2. The supply chain replenishment decision optimization method according to claim 1, characterized in that: Associating order time series features and product category distribution features with the hyperparameters of the machine learning model, including: quantifying the correlation between different features and hyperparameters through mutual information statistics, and optimizing the construction of the hyperparameter search space based on the correlation.

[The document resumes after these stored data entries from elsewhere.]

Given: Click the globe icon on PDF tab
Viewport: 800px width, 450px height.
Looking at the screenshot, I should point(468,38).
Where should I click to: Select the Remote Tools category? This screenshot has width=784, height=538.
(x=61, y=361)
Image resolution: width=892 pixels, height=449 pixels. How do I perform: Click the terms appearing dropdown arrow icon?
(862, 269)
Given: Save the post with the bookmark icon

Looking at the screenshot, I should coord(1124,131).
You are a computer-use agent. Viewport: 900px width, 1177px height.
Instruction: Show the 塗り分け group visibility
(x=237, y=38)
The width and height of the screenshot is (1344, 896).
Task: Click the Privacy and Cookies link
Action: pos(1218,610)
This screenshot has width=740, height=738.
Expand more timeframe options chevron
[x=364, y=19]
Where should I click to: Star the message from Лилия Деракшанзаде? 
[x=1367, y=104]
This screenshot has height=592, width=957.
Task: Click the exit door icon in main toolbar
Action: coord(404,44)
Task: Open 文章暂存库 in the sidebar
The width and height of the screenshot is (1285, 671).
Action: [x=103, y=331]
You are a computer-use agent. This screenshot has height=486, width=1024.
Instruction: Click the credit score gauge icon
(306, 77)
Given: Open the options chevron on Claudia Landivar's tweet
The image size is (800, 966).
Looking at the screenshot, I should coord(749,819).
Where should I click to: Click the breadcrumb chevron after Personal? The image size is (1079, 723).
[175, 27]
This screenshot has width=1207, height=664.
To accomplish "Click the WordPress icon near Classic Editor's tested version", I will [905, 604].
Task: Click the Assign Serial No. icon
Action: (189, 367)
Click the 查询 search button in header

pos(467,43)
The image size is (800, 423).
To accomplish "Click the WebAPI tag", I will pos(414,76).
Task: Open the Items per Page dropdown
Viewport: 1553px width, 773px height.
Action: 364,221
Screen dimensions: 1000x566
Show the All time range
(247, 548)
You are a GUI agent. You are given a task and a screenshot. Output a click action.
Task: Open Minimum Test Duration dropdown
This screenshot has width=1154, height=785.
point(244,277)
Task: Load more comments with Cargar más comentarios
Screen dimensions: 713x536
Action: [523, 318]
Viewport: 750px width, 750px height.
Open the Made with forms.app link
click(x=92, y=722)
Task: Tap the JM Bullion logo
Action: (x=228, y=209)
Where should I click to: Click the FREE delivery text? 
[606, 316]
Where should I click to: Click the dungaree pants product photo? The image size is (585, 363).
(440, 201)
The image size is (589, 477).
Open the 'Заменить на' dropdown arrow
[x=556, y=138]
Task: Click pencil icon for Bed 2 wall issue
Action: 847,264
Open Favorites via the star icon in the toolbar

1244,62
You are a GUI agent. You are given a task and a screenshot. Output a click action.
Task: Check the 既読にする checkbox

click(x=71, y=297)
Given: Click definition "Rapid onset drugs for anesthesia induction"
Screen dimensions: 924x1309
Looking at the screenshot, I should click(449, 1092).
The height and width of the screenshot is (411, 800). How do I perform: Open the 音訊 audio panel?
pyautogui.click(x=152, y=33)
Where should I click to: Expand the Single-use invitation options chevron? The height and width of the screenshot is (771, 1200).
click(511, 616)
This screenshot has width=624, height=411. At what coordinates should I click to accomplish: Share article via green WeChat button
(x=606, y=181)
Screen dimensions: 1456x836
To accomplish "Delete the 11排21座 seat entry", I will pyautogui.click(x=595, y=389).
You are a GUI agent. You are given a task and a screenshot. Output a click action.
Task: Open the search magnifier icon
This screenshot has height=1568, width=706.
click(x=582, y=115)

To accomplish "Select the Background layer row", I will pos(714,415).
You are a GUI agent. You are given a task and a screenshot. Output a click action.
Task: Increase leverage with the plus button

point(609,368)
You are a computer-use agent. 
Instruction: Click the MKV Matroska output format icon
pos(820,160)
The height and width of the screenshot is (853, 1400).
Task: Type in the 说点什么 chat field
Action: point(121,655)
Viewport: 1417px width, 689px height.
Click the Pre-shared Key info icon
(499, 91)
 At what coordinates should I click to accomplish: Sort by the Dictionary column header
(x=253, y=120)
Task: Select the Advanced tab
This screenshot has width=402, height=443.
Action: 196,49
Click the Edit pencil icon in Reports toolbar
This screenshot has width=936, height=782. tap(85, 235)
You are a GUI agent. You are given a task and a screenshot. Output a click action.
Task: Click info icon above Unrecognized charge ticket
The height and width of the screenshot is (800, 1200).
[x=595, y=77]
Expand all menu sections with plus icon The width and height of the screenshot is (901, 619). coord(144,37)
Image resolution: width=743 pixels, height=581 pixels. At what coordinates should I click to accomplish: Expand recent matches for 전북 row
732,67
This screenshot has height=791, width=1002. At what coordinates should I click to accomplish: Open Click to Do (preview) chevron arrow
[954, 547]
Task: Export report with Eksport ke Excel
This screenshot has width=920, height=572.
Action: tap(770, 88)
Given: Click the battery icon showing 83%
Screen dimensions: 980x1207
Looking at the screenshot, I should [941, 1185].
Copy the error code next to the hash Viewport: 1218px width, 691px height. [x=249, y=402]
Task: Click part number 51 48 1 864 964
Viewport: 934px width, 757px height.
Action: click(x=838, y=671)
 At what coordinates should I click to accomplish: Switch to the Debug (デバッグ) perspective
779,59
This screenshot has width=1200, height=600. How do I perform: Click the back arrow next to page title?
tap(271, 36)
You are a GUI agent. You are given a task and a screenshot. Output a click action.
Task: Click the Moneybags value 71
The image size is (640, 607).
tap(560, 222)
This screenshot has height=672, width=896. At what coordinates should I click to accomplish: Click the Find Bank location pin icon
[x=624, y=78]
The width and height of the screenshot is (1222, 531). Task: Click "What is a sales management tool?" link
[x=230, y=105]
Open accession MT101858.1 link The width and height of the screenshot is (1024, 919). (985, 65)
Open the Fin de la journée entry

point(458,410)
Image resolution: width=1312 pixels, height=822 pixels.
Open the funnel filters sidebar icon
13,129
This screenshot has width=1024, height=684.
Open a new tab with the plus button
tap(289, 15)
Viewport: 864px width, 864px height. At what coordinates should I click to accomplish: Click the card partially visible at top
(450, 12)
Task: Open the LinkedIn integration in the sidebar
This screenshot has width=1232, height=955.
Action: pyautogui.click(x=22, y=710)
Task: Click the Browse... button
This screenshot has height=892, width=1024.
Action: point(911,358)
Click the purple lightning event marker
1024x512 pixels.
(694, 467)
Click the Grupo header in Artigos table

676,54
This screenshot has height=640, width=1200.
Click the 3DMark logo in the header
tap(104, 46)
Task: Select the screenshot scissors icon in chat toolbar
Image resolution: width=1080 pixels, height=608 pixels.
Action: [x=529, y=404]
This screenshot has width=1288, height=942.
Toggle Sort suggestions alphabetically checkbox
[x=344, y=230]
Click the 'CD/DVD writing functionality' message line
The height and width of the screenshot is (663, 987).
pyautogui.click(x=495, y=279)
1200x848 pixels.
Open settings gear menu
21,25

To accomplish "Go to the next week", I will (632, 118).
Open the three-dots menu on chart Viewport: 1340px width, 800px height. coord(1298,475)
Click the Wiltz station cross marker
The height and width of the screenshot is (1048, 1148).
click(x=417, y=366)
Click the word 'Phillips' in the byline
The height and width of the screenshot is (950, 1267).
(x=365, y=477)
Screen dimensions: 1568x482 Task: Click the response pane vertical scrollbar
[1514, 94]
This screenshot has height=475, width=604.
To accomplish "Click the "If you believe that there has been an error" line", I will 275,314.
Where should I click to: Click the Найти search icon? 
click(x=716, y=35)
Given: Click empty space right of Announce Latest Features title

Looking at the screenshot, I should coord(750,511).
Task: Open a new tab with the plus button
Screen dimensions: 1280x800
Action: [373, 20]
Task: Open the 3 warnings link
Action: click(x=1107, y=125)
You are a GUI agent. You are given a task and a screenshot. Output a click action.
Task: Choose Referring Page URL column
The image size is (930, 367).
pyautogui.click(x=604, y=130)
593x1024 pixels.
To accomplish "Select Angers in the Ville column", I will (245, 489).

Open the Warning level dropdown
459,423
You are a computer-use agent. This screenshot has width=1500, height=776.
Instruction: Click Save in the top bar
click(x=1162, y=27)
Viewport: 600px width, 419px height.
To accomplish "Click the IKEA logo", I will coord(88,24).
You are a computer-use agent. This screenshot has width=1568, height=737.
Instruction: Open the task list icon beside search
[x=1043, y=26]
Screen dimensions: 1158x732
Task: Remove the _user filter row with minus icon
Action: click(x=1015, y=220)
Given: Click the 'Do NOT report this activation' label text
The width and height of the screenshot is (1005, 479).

3. The supply chain replenishment decision optimization method according to claim 1, characterized in that: In the fruit fly optimization algorithm, the tent chaotic map is used to generate the initial solution. Each fruit fly individual corresponds to a set of hyperparameter combinations. The position of each fruit fly is: ,in, represents the modulo operation, Representative Generation A random number between Represents the dynamic adjustment parameters related to the current number of iterations.
4. The supply chain replenishment decision optimization method according to claim 1, characterized in that: In the olfactory stage of fruit fly optimization, the position update formula of each fruit fly is: X i t+1 =X i t +N(0,σ 2 )•R step (t) ,in, N(0,σ 2 ) is subject to a mean of 0 and a variance of σ 2 Gaussian distribution, R step (t) is the dynamic search step size, X i t Indicates in t The first iteration i The location of the fruit fly individuals, X i t+1 Indicates in t+1 The first iteration i The location of each fruit fly individual; After entering the visual stage, the position update formula of each fruit fly is: X i t+1 = X best +Cauchy(0,1)• η ( t ),in, η ( t ) is the variation intensity, X best Represents the optimal position found in the fruit fly population up to the current iteration, Cauchy(0,1) represents the Cauchy distribution; The odor concentration value is used as the fitness of the fruit fly individual. When the population fitness variance of the fruit fly population is lower than the set threshold, the visual stage is triggered; if the optimal solution for three consecutive generations is not improved, the olfactory stage is restarted.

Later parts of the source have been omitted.